Fresh calls for phone-tap evidence to be used in court cases involving terror suspects have followed comments made by England's top police officer.
Sir Ian supports plans to put terror suspects under house arrest
Home Secretary Charles Clarke has ruled it out, denying it would make it easier for terror suspects to be tried instead of being detained without charge.
But Metropolitan Police Commissioner Sir Ian Blair told the Daily Telegraph it would make policing "much easier".
Some argue such evidence would reveal methods used by intelligence agents.
Backing Sir Ian's stance, Shami Chakrabarti, director of human rights group Liberty, said: "Judges rather than politicians should decide when to authorise phone tapping.
"However, if it is legitimate to eavesdrop on someone's private phone calls, it is nonsensical not to use relevant material in a criminal trial."
But opponents argue that phone tapping evidence is often weak as it relies heavily on a mole to explain what people in the conversation are talking about.
This, in turn, could also jeopardise the mole if he or she is still working under cover.
Sir Ian told the Daily Telegraph: "I have long been in favour of intercept evidence being used in court.
"In policing terms it would make my job much easier."
The commissioner, who took over from Sir John Stevens on Tuesday, said the move would help relations with the Muslim community.
And he said it would allow the courts to weigh up the evidence.
"At the moment, nobody can test it," he said.
Tory MP Damian Green said the home secretary was stuck in a "peculiar old-fashioned mindset that the rest of the world had moved on from".
"Every other country in the world, barring Britain and Ireland, appears to allow this, and they are perfectly free systems, so I think we should as well," he told BBC News 24.

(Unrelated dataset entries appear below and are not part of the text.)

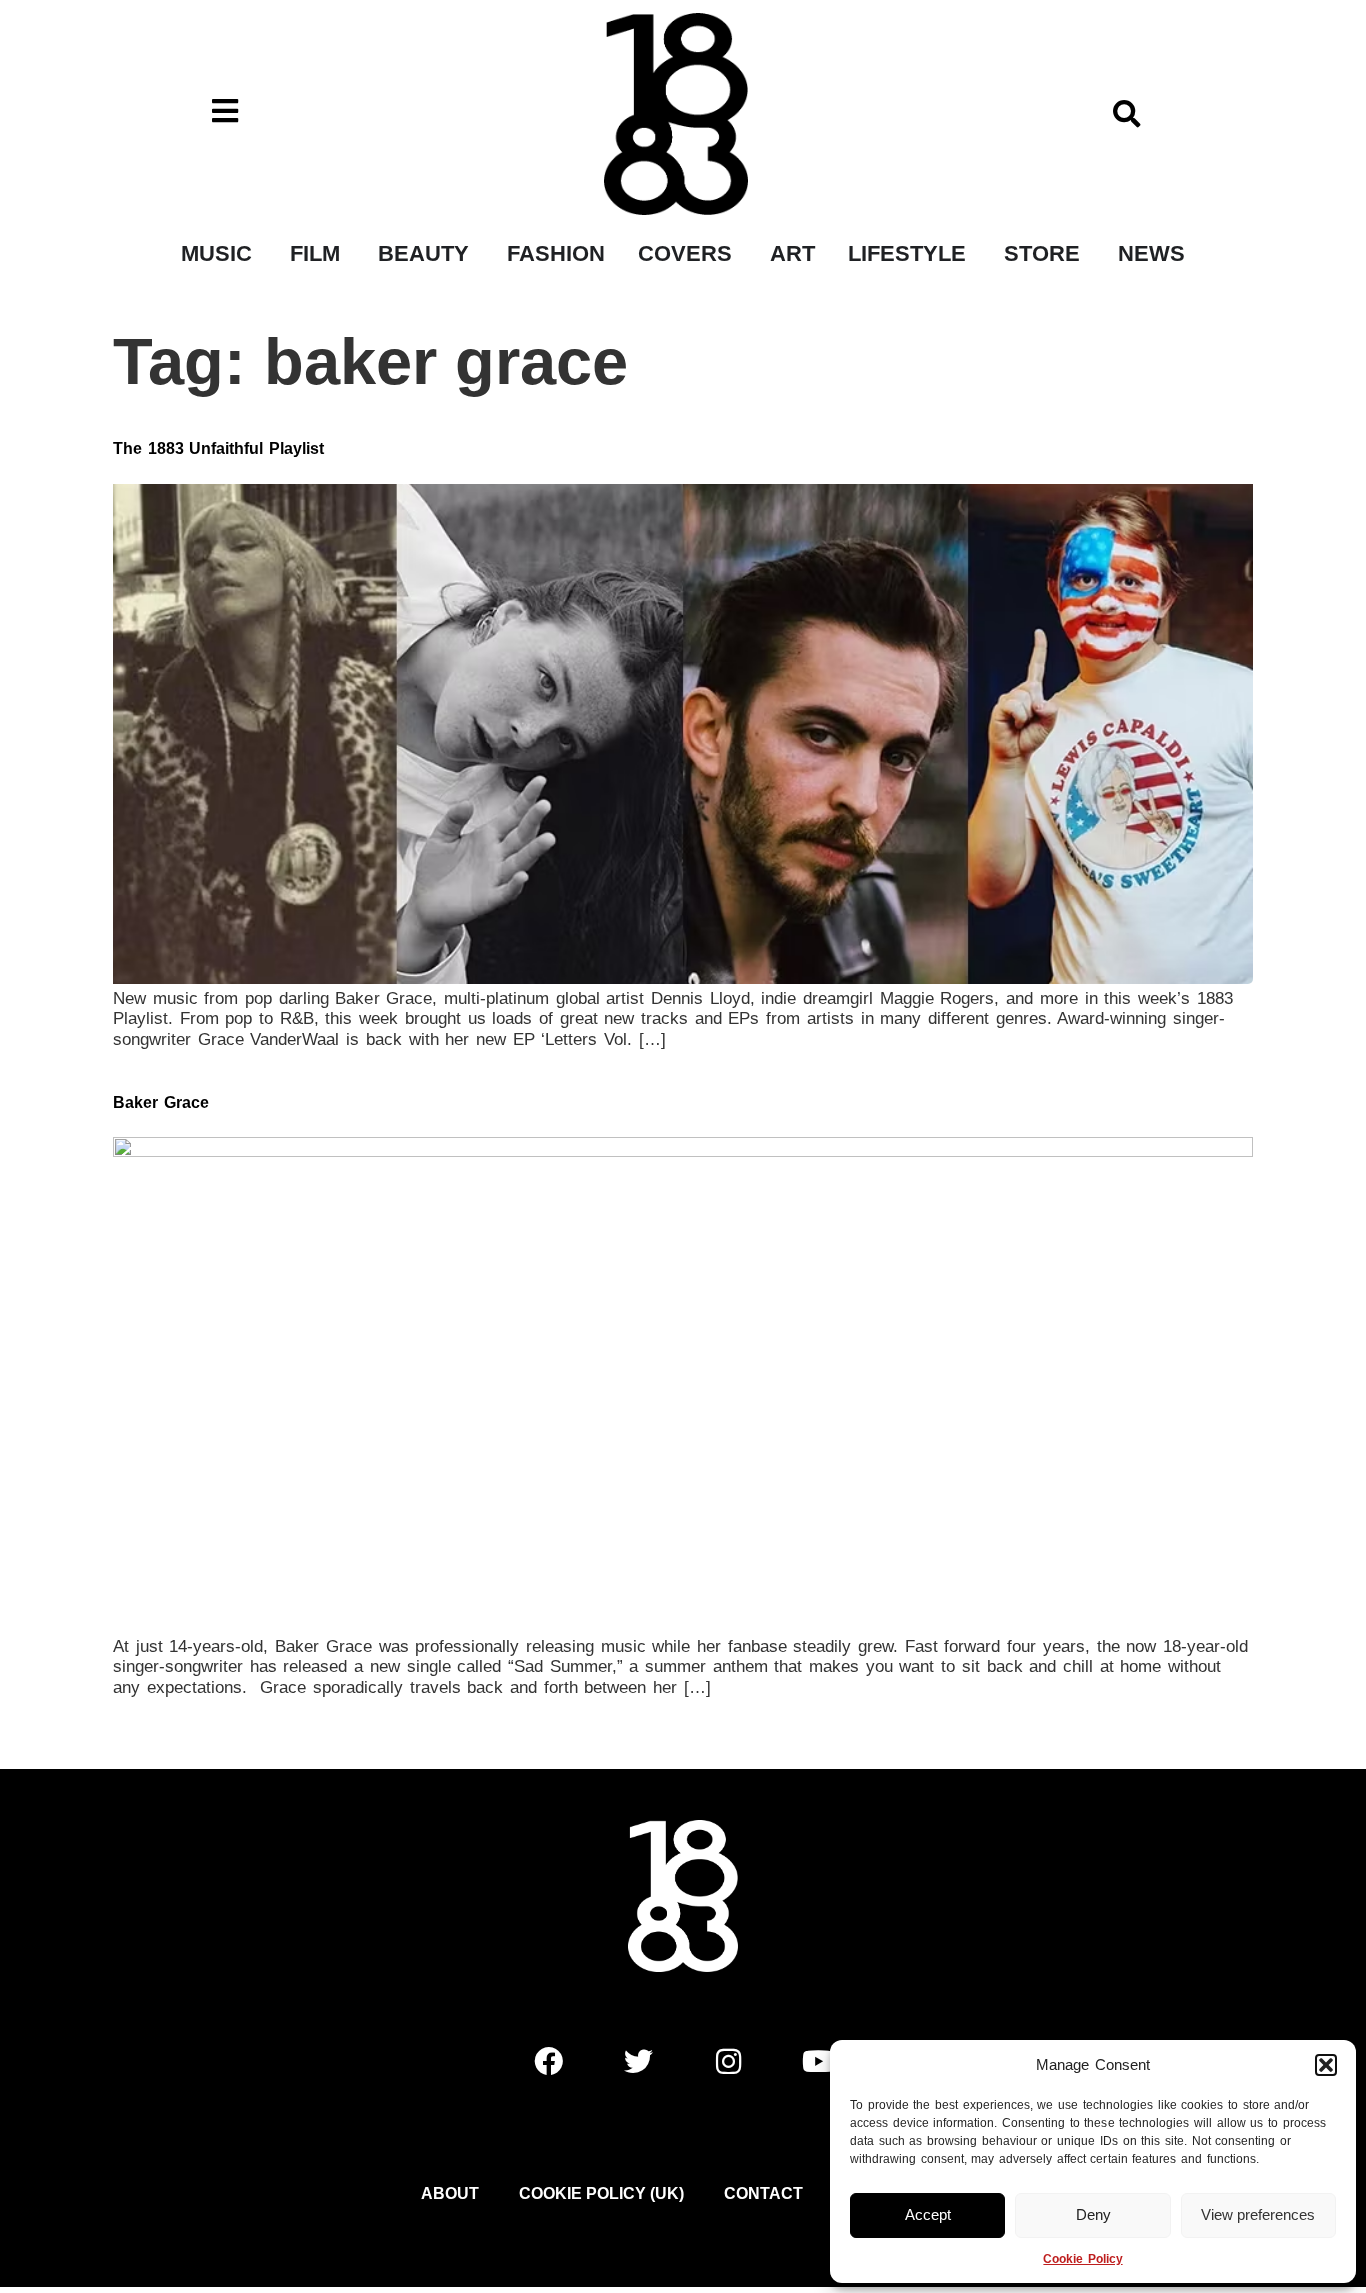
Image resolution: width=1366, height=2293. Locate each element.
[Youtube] (818, 2061)
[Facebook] (548, 2061)
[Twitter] (638, 2061)
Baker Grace (161, 1102)
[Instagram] (728, 2061)
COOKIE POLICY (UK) (601, 2193)
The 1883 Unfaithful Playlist (218, 448)
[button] (1326, 2065)
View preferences (1258, 2214)
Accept (928, 2214)
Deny (1093, 2214)
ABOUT (450, 2193)
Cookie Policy (1082, 2259)
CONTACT (763, 2193)
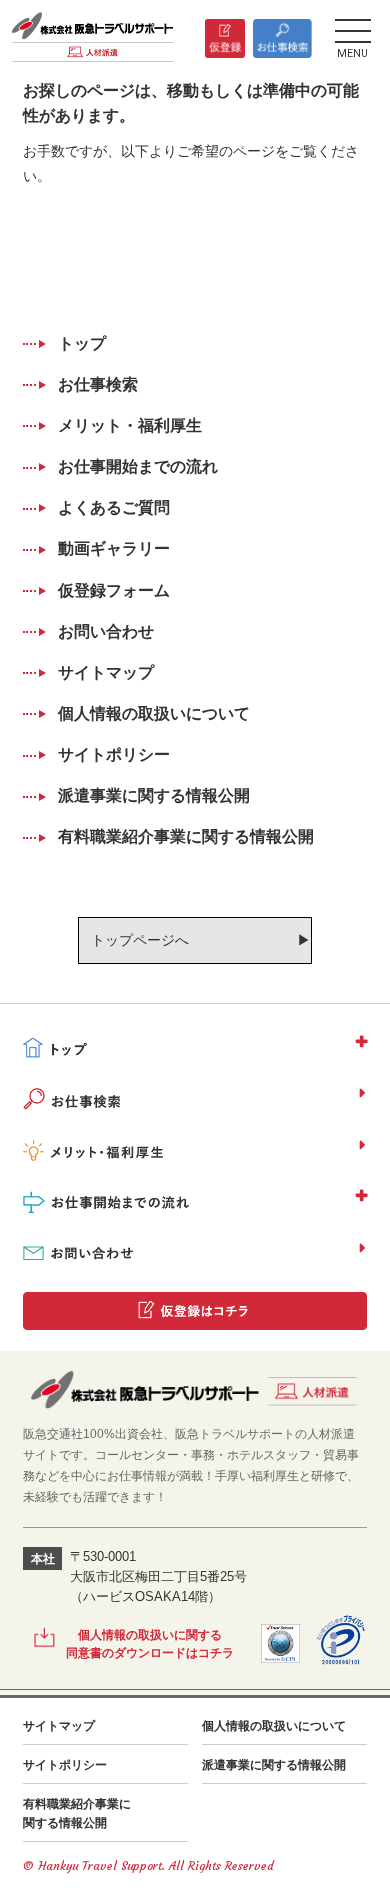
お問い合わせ (106, 631)
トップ (82, 343)
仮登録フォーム (114, 590)
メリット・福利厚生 (130, 425)
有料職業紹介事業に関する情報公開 (186, 836)
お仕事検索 (98, 384)
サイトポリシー (114, 754)
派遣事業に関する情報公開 (154, 795)
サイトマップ (106, 672)
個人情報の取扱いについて (154, 713)
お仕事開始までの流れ (138, 466)
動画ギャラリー (114, 548)
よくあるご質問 (114, 507)
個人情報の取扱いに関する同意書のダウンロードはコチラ (150, 1643)
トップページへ (140, 940)
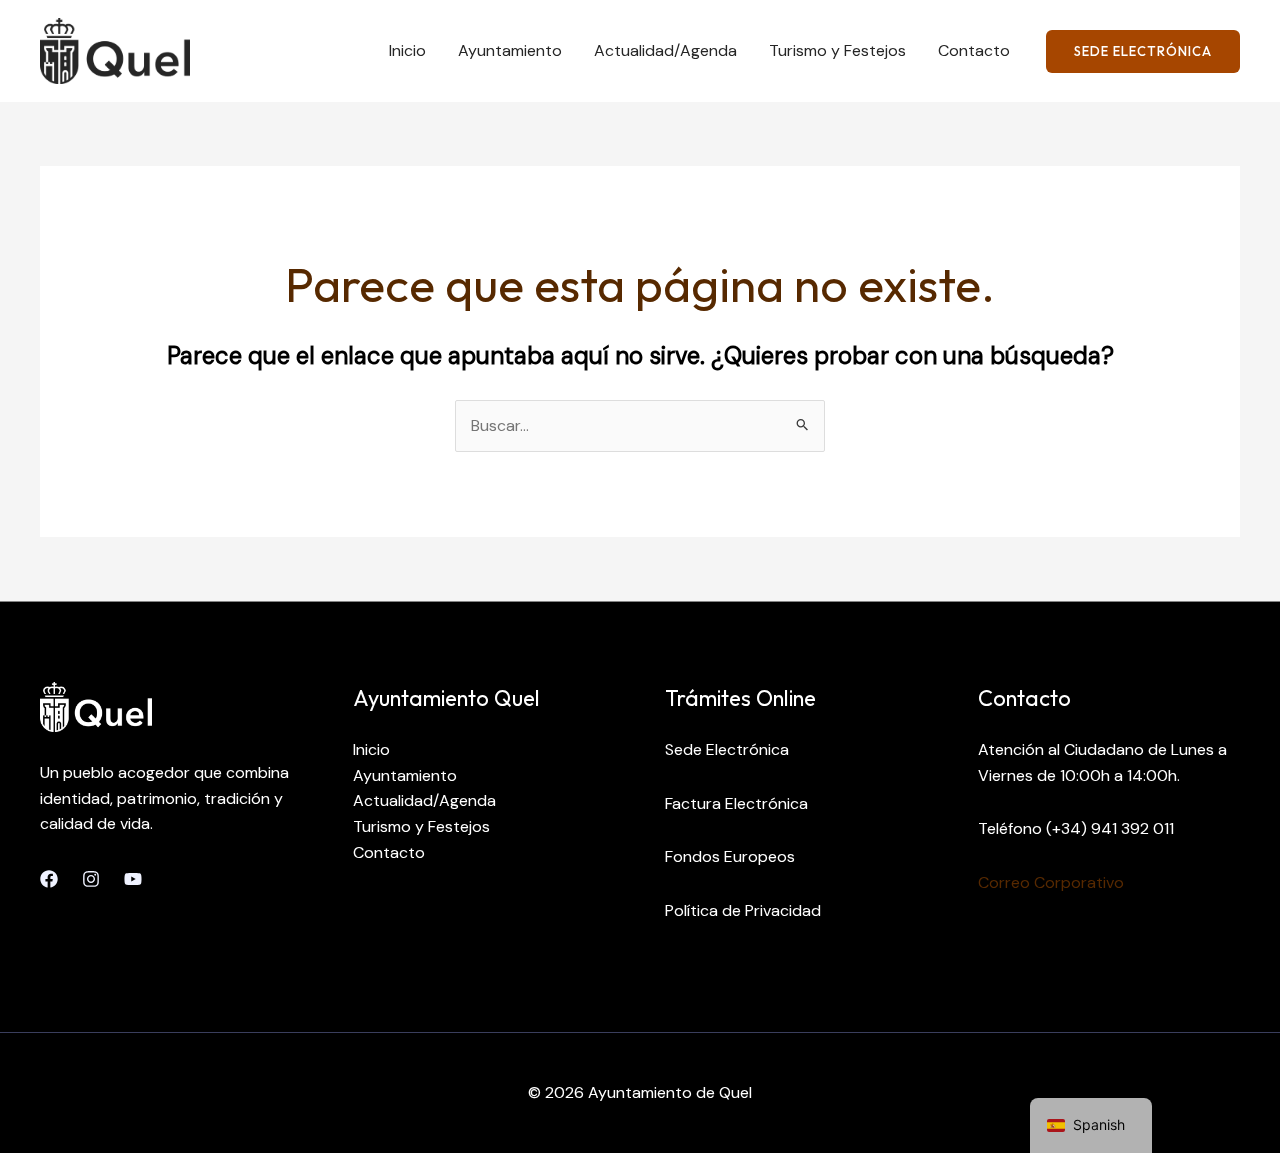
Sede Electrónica (727, 749)
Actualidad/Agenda (665, 50)
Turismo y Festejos (837, 50)
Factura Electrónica (736, 803)
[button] (1143, 51)
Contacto (974, 50)
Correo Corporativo (1051, 882)
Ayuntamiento (510, 50)
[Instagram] (91, 879)
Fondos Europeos (730, 856)
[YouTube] (133, 879)
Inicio (407, 50)
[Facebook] (49, 879)
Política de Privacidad (743, 910)
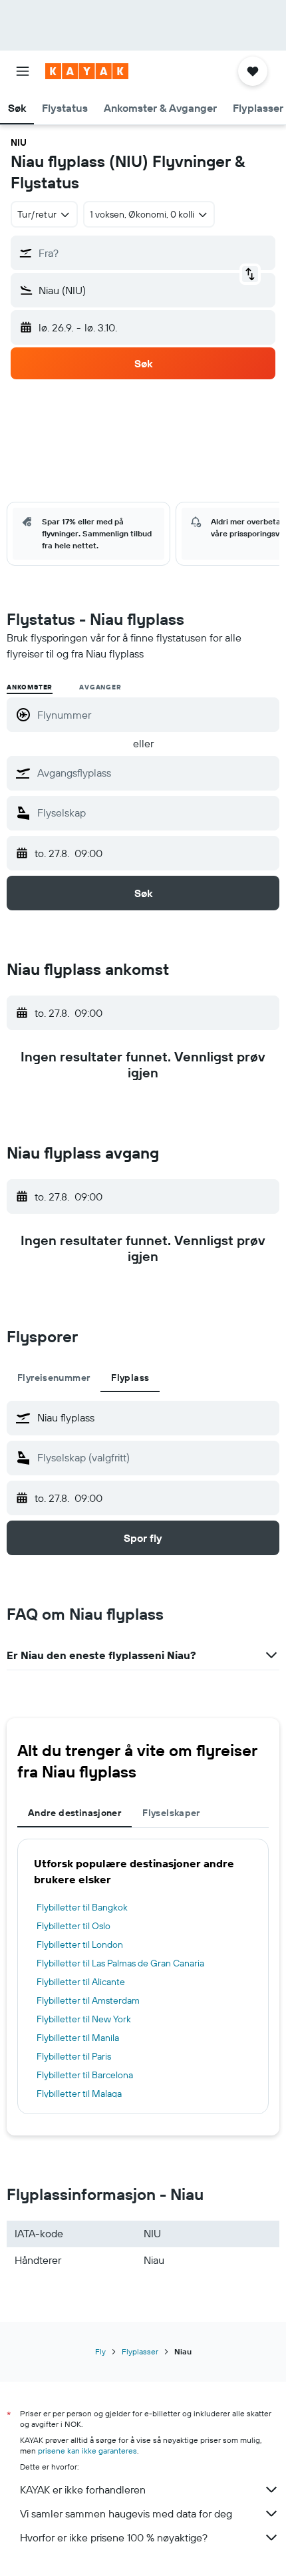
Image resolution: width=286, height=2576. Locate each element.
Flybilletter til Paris (74, 2056)
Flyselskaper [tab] (171, 1813)
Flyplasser (140, 2351)
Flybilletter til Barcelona (85, 2075)
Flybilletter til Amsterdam (88, 2000)
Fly (100, 2351)
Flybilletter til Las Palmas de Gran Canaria (120, 1963)
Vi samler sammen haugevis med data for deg (126, 2513)
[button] (22, 71)
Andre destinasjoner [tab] (74, 1813)
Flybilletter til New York (84, 2019)
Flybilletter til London (80, 1944)
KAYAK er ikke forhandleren (83, 2489)
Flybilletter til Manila (78, 2038)
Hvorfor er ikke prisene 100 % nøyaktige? (114, 2537)
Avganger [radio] (100, 687)
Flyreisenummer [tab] (53, 1377)
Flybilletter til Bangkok (82, 1907)
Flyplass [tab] (130, 1377)
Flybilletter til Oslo (73, 1926)
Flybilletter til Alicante (81, 1982)
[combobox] (155, 772)
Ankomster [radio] (30, 687)
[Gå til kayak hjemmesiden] (86, 71)
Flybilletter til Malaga (79, 2094)
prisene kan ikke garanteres (87, 2451)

He added the Conservatives would move an amendment to the Serious and Organised Crime Bill on Monday to try to allow phone-tap evidence. And Mark Leech, founder of the national ex-offenders charity Unlock, said "it makes no sense" to withhold such evidence from a jury.
Under the Anti-Terrorism Crime and Security Act 2001 terror suspects can be held indefinitely without facing trial.
But the home secretary has announced a change in the law after Law Lords ruled the detentions illegal.
Mr Clarke will replace indefinite detentions with "control orders" where suspects will be but put under house arrest and surveillance.
On the threat of terrorism, Sir Ian said: "It is inevitable that terrorists connected to al-Qaeda will attempt to carry out a terrorist atrocity in London.
"I know that because they have. It is difficult to calculate whether it is inevitable that they will get through."
Sir Ian intends to ask for a further 5,000 officers to patrol London's streets.